From 5:35 to 5:57, May I ask how did you jump from the first equation to the next? Considering that the values will be different (As witnessed in Pythagoras Theorem). Really appreciate anyone's help on this! Have a great ahead.
R+ Xc is (R+1/(jwc)). As Xc= 1/jwc. If you consider the only magnitude, it will be Sqrt (R^2 + (1/w^2*C^2)). Or you can say it is sqrt(R^2 +Xc^2). I hope it will clear your doubt.
Vo = Xc * Vin /( Xc +R ) gives amplitude and phase information togather. |Xc / sqrt ( Xc^2 + R^2)| * |Vin| gives the amplitude of Vo. I hope, it will clear your doubt.
t's basically how fast the capacitor charges.. There's a resistor there so.. it gives resistance. The charge curve is effected, but there's no load resistor to say how fast the capacitor can discharge. So... a specify threshold frequency is controlled or watched.. The resistor in front of the capacitor is kinda like a regulator valve for how much frequency at a specific voltage is allowed to enter or charge the capacitor. What medication can I take to remember all these equations.. lol.. seriously. I WILL learn.. If it takes me my whole life. I've learned a great deal, but more MUST be learned.
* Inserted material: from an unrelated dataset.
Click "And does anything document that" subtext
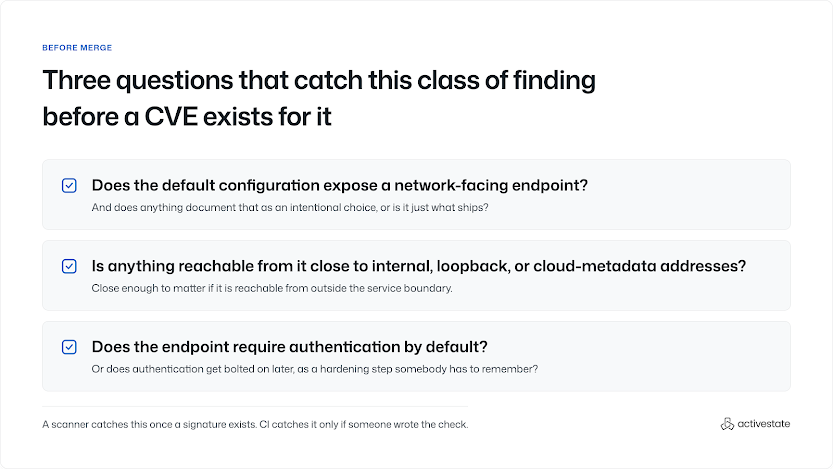(290, 208)
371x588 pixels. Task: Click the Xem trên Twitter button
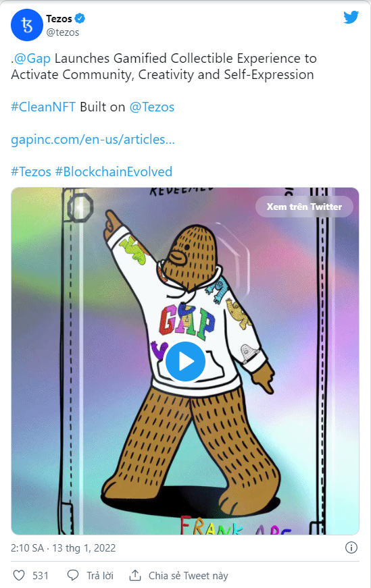[x=304, y=207]
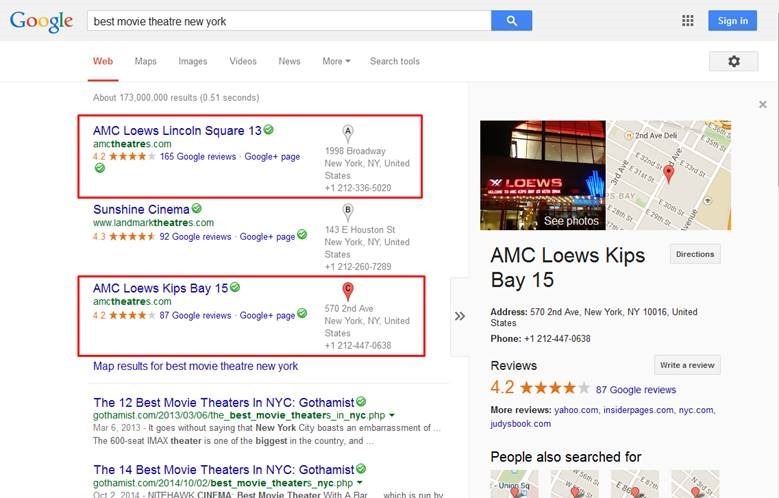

Good explanation sir.. cut off frequency is 120hz, frequency band 20 to 120hz, its for a 200watts subwoofer, that is output from the amplifier sir.. 1) what could be the value of resistor and capacitor for either second order or third order? 2) How to find the resistor wattage? 3)substitute unit in the cut off frequency formula, ex: resistance in ohm or kilo ohm, capacitance value in farad or microfarad or nf etc,, If you help me solve this sir, it could be useful not only for me but also for everyone sir...
At 3:13 I’m confused, I’m pretty new to this find of stuff so tell me if I’m wrong. But Vout is Xc•Vin/(Xc + R) which means that multiplying Vin by Xc, then dividing it by Xc, wouldn’t that just cancel out?
Dear Collin, it is the application of voltage division rule. Vin/(R+jXc) is the current through the circuit and product of this current and capacitive reactance will give output voltage......
Hello friend, Vin/(R+jXc) is the current through the circuit. Output voltage is the product of current flow through the circuit and capacitive reactance. So Vo = jXc×Vin/(R+jXc)
You just need to know how to write the impedance in amplitude and phase form. You should also know what is reactance. That's it. Perhaps this video will help you. ruclips.net/video/HaFrY0qQ-NU/видео.html
Sir,having a doubt.@11:09 in the graph of frequency response when there is the line parallel to frequency axis for low pass band,is that showing the amplitude of input and output are same(i mean is that showing unity gain?) cause if we think the low pass filter as RC circuit,then the amplitude of voltage across the capacitor won't be same as that of the input amplitude,right? Please help sir🙏
You mean in the passband right !! In that band, the gain almost remains constant. Of course as you rightly said, the reactance of the capacitor changes with frequency and so does the relationship between input and output. But in the passband,that change is very subtle. And when the scale is in dB, it hardly noticeable.
How can you obtain Vout when the input signal's frequency is not constant (like in an audio signal)? In other words, is there a way to calculate Vout(t) in terms of Vin(t), R, and C, for any arbitrary instant t?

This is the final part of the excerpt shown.